Diálogo com bolsonarista enterra pretensão de Aras de se manter como PGR. Por Leonardo Sakamoto

Atualizado em 24 de agosto de 2023 às 8:14
Augusto Aras. (Foto: Reprodução)

Por Leonardo Sakamoto

Mesmo sabendo que as chances não eram boas, o procurador-geral da República, Augusto Aras, vem tentando ser reconduzido a um terceiro mandato por Lula. Mas os diálogos analisados pela Polícia Federal, mostrando que ele agiu para proteger um empresário bolsonarista de uma investigação sobre disseminação de mensagens golpistas após ser acionado por ele enterram essa pretensão.

Aguirre Talento, no UOL, nesta quinta (24), revela como Meyer Nigri, dono da Tecnica, acionou Aras após reportagem do site Metrópoles revelar a existência de um grupo de WhatsApp de empresários que trocavam conteúdo de teor golpista.

Aras respondeu que iria localizar o processo mas já antecipou que “se trata de mais um abuso do fulano”, a respeito do pedido de investigação que havia sido pelo senador Randolfe Rodrigues em cima da denúncia do Metrópoles.

Não era “abuso”, tanto que a PF descobriu que Nigri recebeu do próprio Jair Bolsonaro pedido para repassar “ao máximo” mensagens com ataques a urnas eletrônicas, ação confirmada pelo próprio ex-presidente. O empresário continua como investigado pela PF junto com outro membro do grupo, o dono da Havan, Luciano Hang.
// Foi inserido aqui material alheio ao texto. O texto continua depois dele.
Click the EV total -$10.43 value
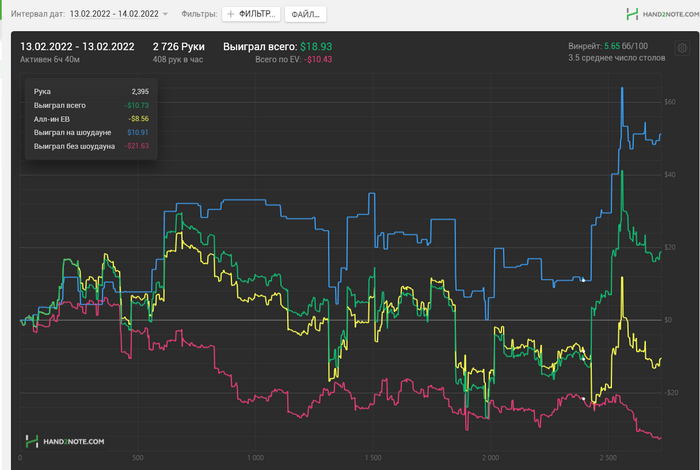This screenshot has width=700, height=470. [319, 60]
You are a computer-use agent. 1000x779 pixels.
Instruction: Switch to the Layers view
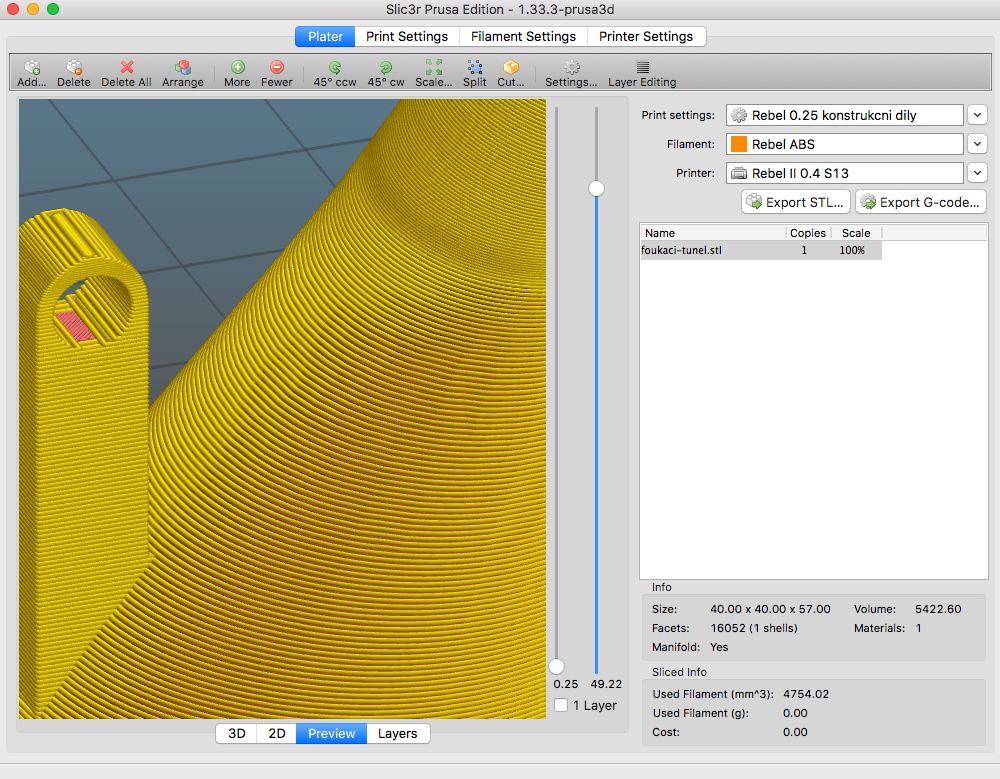[x=397, y=733]
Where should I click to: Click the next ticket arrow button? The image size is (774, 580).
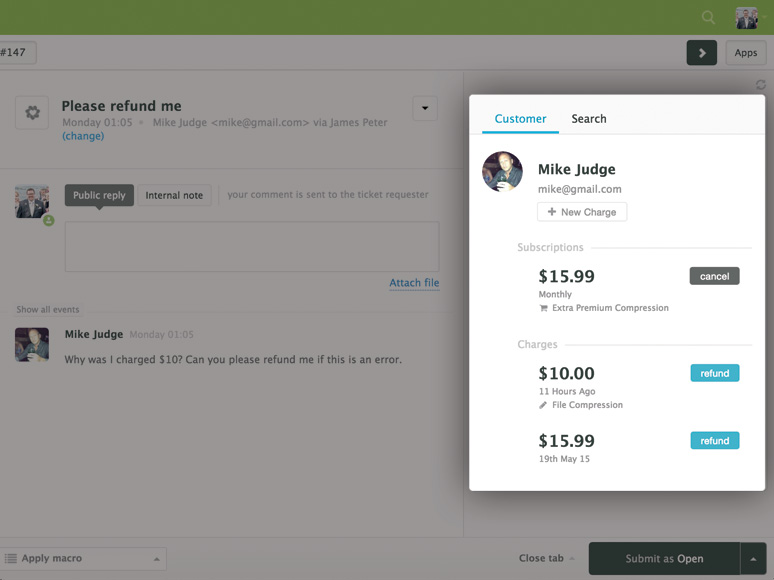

E apesar de a defesa do empresário ter dito ao UOL que ele apenas “perguntou a opinião” de Aras, a proximidade manifestada com o procurador-geral da República através de outras mensagens e a proximidade do próprio PGR com Bolsonaro dá outro sentido à consulta.

Tanto que após o juízo de valor antecipado a PGR pediu ao STF o trancamento da investigação aberta contra Nigri e os outros empresários. O ministro Alexandre de Moraes autorizou a continuidade do inquérito.

Reportagem de Marcelo Rocha e Fabio Serapião, da Folha de S.Paulo, de 23 de agosto do ano passado, apontou que o procurador-geral da República ficou irritado por ser informado sobre a operação da Polícia Federal de busca nas casas dos empresários bolsonarista do tal grupo apenas na véspera da ação, pois sabia que isso demonstrava desconfiança do STF com a PGR.

O portal Jota já havia adiantado, na época, que, nos celulares apreendidos pela PF com os empresários bolsonaristas, havia trocas de mensagens deles com Aras com críticas a Alexandre de Moraes e comentários sobre a candidatura de Bolsonaro.

Aras chiou, mas após quatro anos de omissões graves, outros caminhos institucionais foram desenhados para suprir a inércia da PGR. Omissões que ajudaram a pavimentar o caminho para a tentativa de golpe de Estado de 8 de janeiro, com a invasão e vandalismo sobre as sedes dos Três Poderes. Afinal, se ele tivesse agido quando o então presidente atacava as urnas e o sistema de votação e ameaçava um golpe, provavelmente não teríamos o mesmo desfecho.

O PGR foi escolhido por Bolsonaro fora da lista tríplice de candidatos da Associação Nacional dos Procuradores da República (ANPR), quebrando uma tradição de quase duas décadas. Em seus dois mandatos, atuou como fiel escudeiro do presidente da República, protegendo-o.

Augusto Aras e Jair Bolsonaro. (Foto: Reprodução)

Não significa que a PGR não investigava atos do governo federal, mas houve uma blindagem da figura de Jair. Com isso o ex-presidente também passou incólume apesar de suas ações e omissões na pandemia de covid-19 terem tido consequências mortais para milhares de brasileiros.

No governo Lula, há quem defenda pragmaticamente a manutenção de Aras no cargo exatamente pelos mesmos motivos que ele se mostrou útil a Bolsonaro. A Procuradoria-Geral da República, ressalte-se, precisa defender o povo brasileiro, não o seu governante de plantão – para isso, existe o Advogado-Geral da União e apenas para atos relacionados ao mandato.

Com a revelação dos diálogos e da ação subsequente de Aras, recolocá-lo como PGR seria equivalente a Lula a apoiar as conspirações que queriam apeá-lo à força do poder.